The two main characters are also influenced by the capitalistic nature of the country. However, Willy Loman is of the lower middle class working as a salesperson whereas Joe Keller is the upper middle-class business owner. Willy fails to achieve his dream of achieving more to secure a hood future for his sons Biff and Happy bur fails to attain his dream leading to committing suicide. On the other hand, Joe Keller feels that he needs more money to be able to maintain his family and that he cannot keep a family without money and property (Miller, 33). Therefore, in the pursuit of more success over the Second World War he gets into the business of selling defect airplane engine heads that end up causing a crash that claimed twenty-one American planes. In fear of the consequences, he blames his partner for the shipment and manages to get away (Miller, 50). However, upon learning that his son had committed suicide because he could not cope with his unethical lifestyle, the guilt in him leads to his committing suicide. It was different from what Willy as a salesperson faced since Willy was never able to attain any of his dreams, unlike Keller who at least had a thriving business that led to income.

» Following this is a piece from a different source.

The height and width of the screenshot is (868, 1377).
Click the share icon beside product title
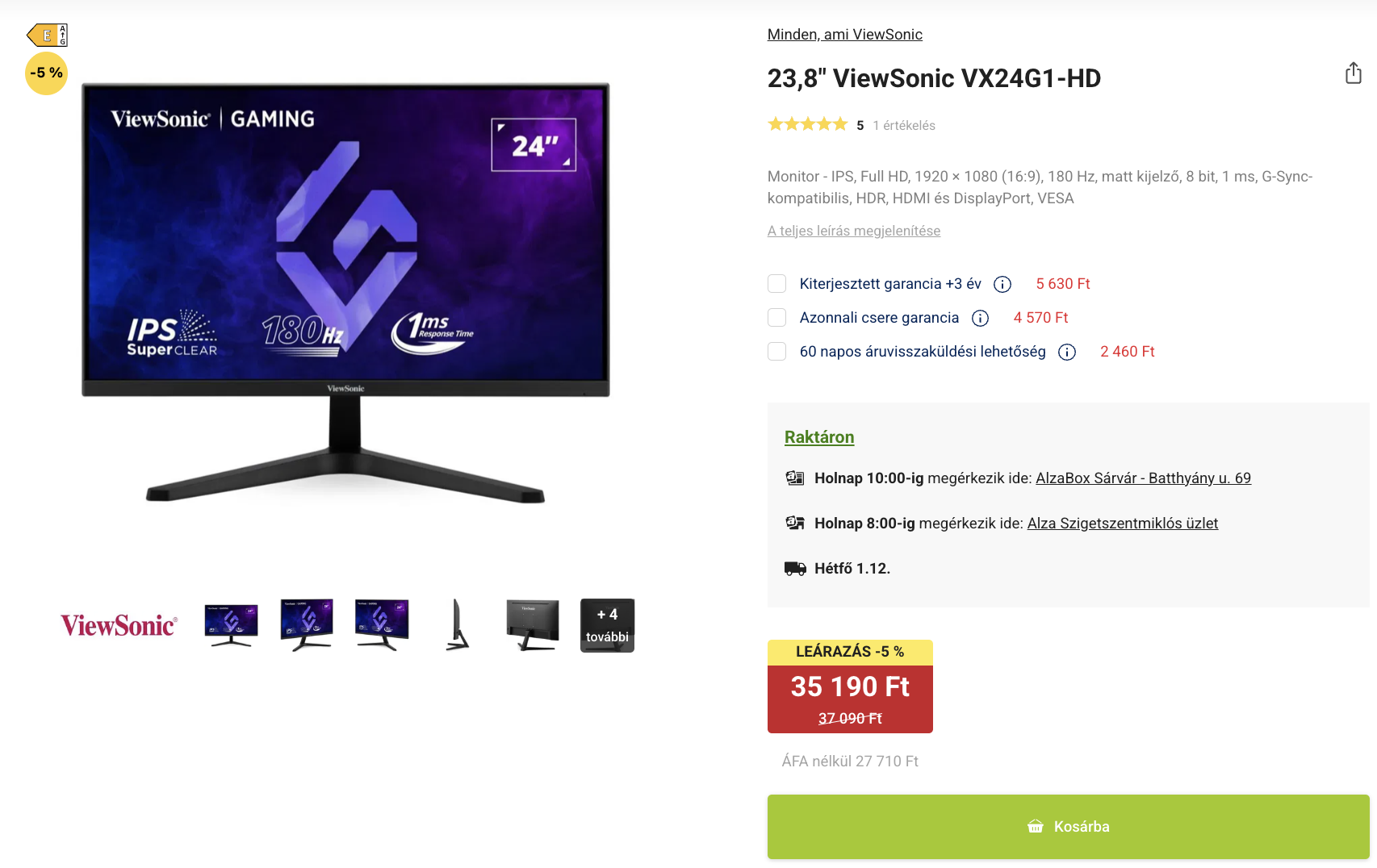[1354, 73]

Willy’s salesperson job was not sustainable and was unsuccessful though he remained clean and ethical, unlike Keller, who resulted to unscrupulous methods to further increase his riches in pursuit of the American dream.

In conclusion, it is clear that it is the idealistic lifestyle of then capitalistic America that has led to the heartaches and even demise of many Americans. A majority of Americans are running after a life that is illusionary and not guaranteed and hence the need to ensure that individuals remain within the threshold of realism. The American dream has over time become unrealistic for the majority of the citizens and is also the cause of major pain and even results to devastation if not attained.